CC parallel work plan
Coordination doc for the next batch of tests/cc/ features. Defines
four parallel work streams, the design seams between them, and the
sequencing required where streams aren't fully independent.
Companion to CC-PUNCHLIST.md (the per-item checklist) and CC-INTERNALS.md (module layering and the cg-fixture-first workflow). ABI choices below cite P1.md §Arguments and return values.
Tests in scope
Currently failing on aarch64:
| Test | Stream | Failure |
|---|---|---|
| cc/082-union-basic | D | exit 1 — union field offsets bumped like struct |
| cc/087-sizeof-noeval | D | exit 2 — sizeof(x++) actually increments x |
| cc/111-struct-ret-1word | A1 | compile-fail — return-by-value struct unhandled |
| cc/112-struct-ret-2word | A1 | compile-fail — no two-word return path |
| cc/113-struct-ret-3word | A2 | compile-fail — no indirect-result path |
| cc/114-struct-ret-many-args | A3 | exit 2 — silently truncates |
| cc/115-struct-ret-3word-many-args | A3 | exit 2 — silently truncates |
| cc/116-struct-ret-vararg | A3 | exit 2 — silently truncates |
| cc/117-compound-literal | B | compile-fail — (T){…} unparsed |
| cc/118-const-expr | C | compile-fail — const-expr surface incomplete |
Stream layout
┌─ A1: 111 + 112 (one-word + two-word direct)

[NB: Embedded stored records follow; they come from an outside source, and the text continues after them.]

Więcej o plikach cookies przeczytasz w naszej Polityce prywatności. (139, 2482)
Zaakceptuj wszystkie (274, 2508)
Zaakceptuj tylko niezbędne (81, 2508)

Stream A (sequential) ───┤
struct-return ABI └─ A2: 113 (indirect-result)
│
▼
┌─ A3a: 114 (sret + stack-staged args) ┐
├─ A3b: 115 (sret + 3-word + many args) │ parallel
└─ A3c: 116 (sret + variadic save area) ┘
Stream B (independent, t=0): 117 compound literals
Stream C (independent, t=0): 118 const-expr evaluator
Stream D (independent, t=0): 082 union offsets + 087 sizeof no-emit
t=0: A1, B, C, D fan out together. A2 starts when A1 lands. A3a/b/c
fan out when A2 lands. Total wall time ≈ A1 + A2 + max(A3).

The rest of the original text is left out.